• [Source material]
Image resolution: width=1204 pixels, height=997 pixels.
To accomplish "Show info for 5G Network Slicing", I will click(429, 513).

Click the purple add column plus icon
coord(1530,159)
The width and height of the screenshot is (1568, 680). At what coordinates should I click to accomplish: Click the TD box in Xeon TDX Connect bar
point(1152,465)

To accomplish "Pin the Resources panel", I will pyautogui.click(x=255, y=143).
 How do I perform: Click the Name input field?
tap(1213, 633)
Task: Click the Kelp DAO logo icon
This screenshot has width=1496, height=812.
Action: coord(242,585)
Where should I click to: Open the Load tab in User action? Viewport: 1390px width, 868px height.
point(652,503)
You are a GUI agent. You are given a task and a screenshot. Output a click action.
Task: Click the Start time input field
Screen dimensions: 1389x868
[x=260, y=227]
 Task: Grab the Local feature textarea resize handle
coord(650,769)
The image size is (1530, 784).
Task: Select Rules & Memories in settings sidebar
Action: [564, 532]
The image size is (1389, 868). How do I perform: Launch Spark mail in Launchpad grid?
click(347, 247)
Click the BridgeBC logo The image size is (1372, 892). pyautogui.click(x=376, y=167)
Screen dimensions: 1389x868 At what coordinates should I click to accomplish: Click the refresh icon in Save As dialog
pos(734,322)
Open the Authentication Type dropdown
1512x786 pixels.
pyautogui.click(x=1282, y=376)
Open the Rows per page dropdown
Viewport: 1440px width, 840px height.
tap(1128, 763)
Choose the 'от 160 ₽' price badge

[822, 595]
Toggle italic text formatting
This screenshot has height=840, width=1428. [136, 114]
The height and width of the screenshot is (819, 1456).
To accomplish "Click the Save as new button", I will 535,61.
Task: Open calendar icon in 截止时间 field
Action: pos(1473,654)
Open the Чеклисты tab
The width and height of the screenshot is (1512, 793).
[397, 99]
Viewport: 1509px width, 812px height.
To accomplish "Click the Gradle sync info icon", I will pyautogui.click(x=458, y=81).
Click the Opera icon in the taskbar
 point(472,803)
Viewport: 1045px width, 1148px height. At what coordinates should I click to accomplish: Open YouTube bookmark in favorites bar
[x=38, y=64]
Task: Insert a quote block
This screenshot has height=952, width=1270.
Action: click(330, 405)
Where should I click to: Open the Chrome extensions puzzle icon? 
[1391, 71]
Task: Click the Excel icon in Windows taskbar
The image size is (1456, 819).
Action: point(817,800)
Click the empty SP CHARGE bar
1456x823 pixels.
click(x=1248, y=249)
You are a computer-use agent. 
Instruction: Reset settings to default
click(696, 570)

• [Assignment] Write out exactly the lines starting with the one that holds "This screenshot has height=952, width=1270." and running through the last line above.

• [Output of the exercise]
This screenshot has height=952, width=1270.
Action: click(330, 405)
Where should I click to: Open the Chrome extensions puzzle icon? 
[1391, 71]
Task: Click the Excel icon in Windows taskbar
The image size is (1456, 819).
Action: point(817,800)
Click the empty SP CHARGE bar
1456x823 pixels.
click(x=1248, y=249)
You are a computer-use agent. 
Instruction: Reset settings to default
click(696, 570)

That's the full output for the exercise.